Transcribe exactly the stretch of lines beginning at the one containing "The height and width of the screenshot is (477, 1027)." and closing with the last line of the entries below. Omit images.

┏━━

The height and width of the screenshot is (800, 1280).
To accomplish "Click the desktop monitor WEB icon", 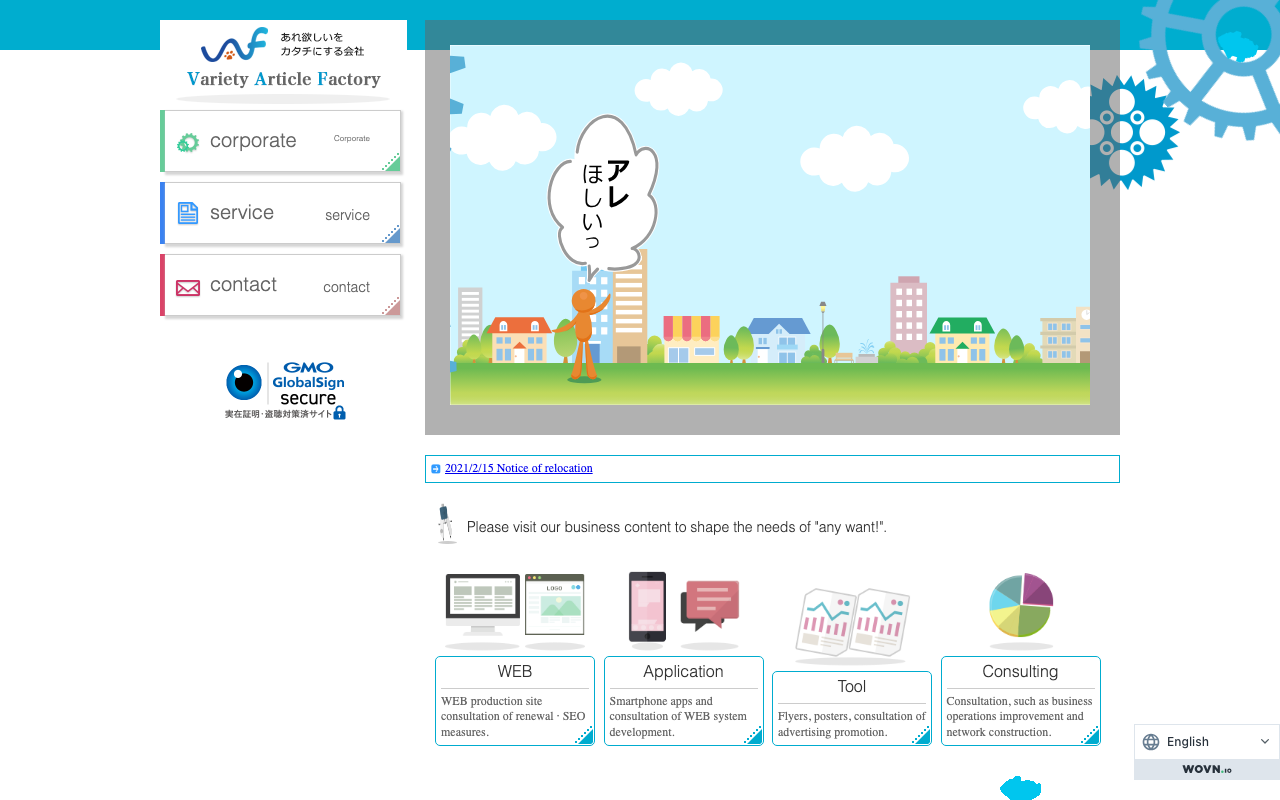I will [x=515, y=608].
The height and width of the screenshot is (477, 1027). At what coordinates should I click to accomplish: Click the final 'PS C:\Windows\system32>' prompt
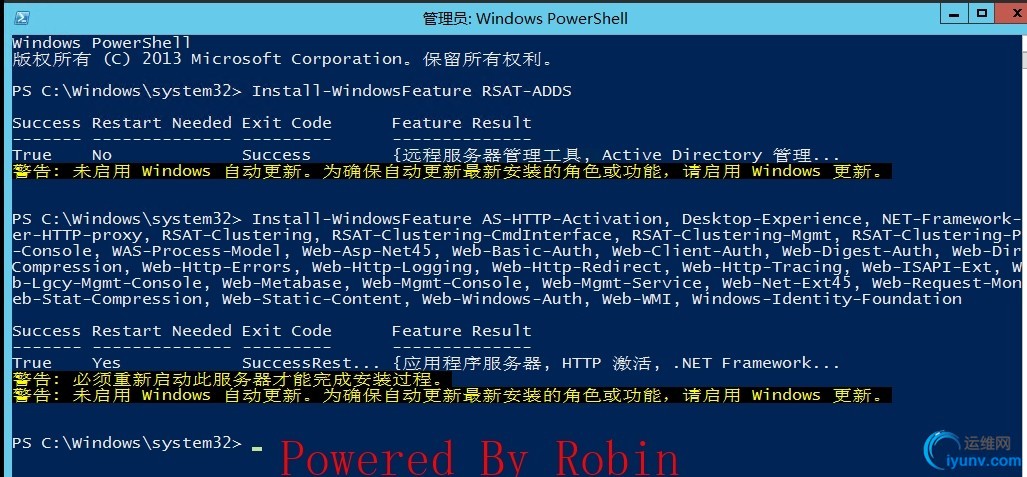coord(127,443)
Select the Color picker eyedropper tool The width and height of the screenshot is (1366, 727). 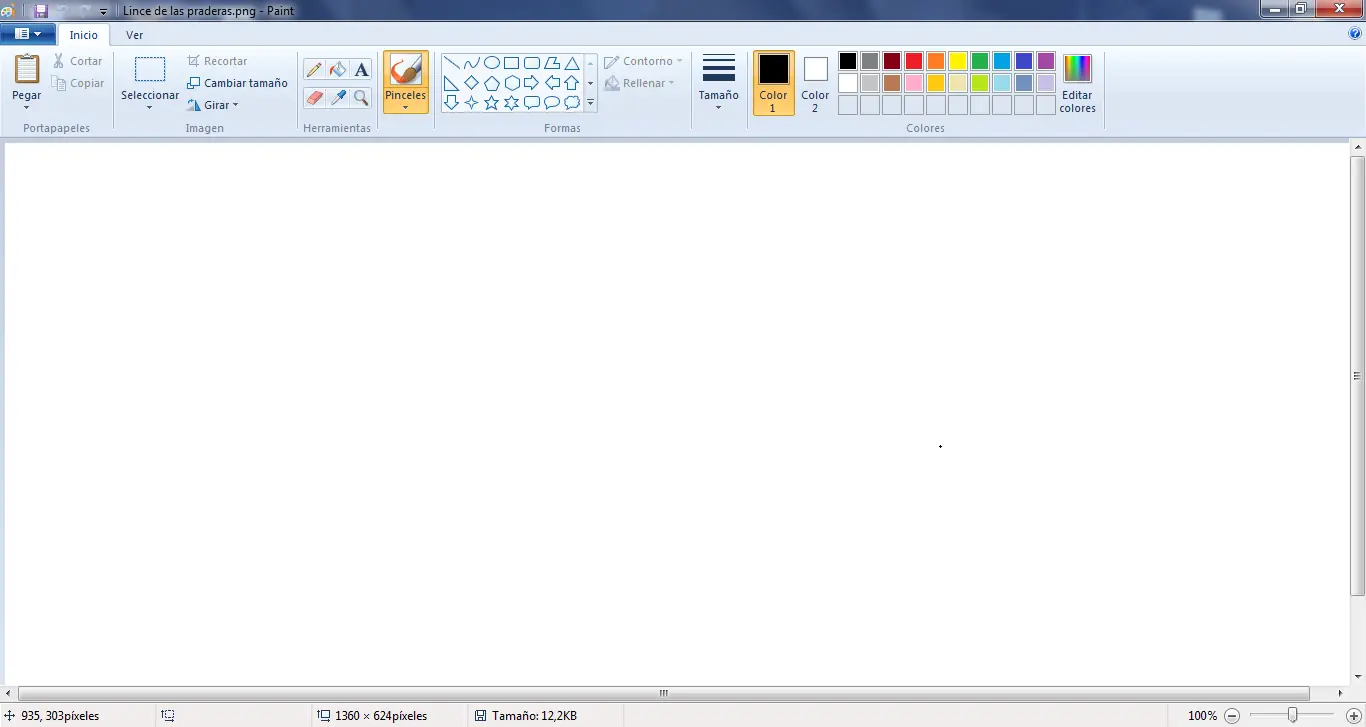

┗━━

> EXERCISE RESULT
The height and width of the screenshot is (477, 1027). At what coordinates should I click to accomplish: Click the final 'PS C:\Windows\system32>' prompt
coord(127,443)
Select the Color picker eyedropper tool The width and height of the screenshot is (1366, 727). 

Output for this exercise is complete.